- Born: April 8, 1909 Gonzales, California
- Died: March 1, 2002 Hillsborough, California
- Education: Stanford University, B.A. Engineering 1933, Engineers Degree 1935, PhD 1967
- Spouse: Jene Blume
- Engineering career
- Discipline: structural engineering, earthquake engineering
- Practice name: John A. Blume Associates
- Awards: Moisseiff Award, National Academy of Engineering

= John A. Blume =

American structural engineer

 John Augustus Blume (April 8, 1909 – March 1, 2002) was an American structural engineer born in Gonzales, California.
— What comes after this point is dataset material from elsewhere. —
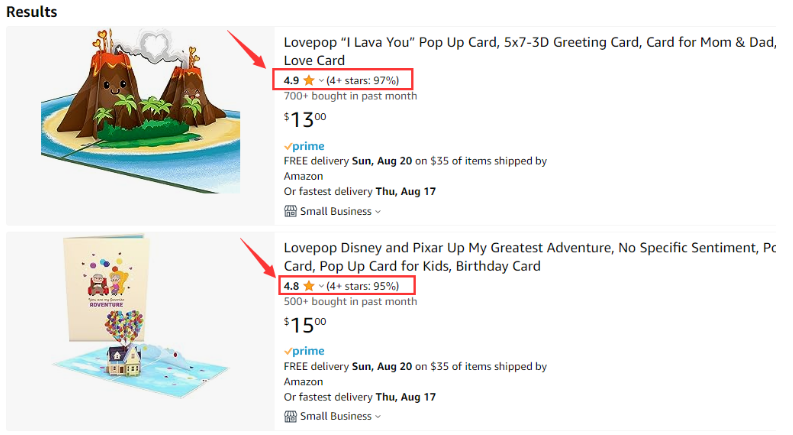Click the Small Business storefront icon on the Disney card
793x435 pixels.
coord(290,416)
He first decided he wanted to study earthquake engineering when he witnessed the Santa Barbara earthquake of 1925. In 1929, he went to Stanford University, where he later received his A.B.degree, his graduate degree of engineer and his doctorate.
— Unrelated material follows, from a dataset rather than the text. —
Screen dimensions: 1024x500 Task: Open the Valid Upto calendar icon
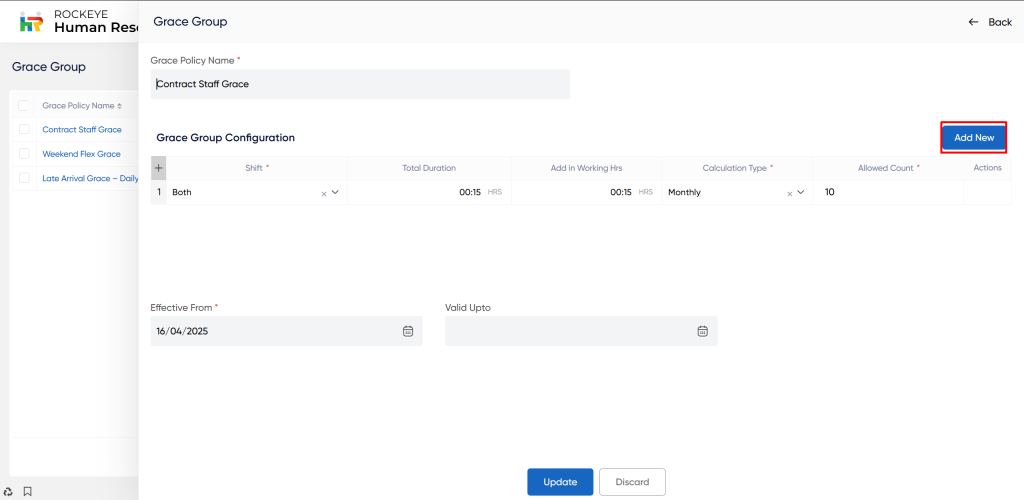click(702, 331)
Blume's career included major contributions to dynamic theory, soil structure interactions, and the inelastic behavior of structures, earning him the title of the “Father of Earthquake Engineering.” Blume died at the age of 92 at his Hillsborough, California home on March 1, 2002.
== John A. Blume Earthquake Engineering Center ==
John A. Blume provided funding to found the John A. Blume Earthquake Engineering center at Stanford University, which began operations in 1975.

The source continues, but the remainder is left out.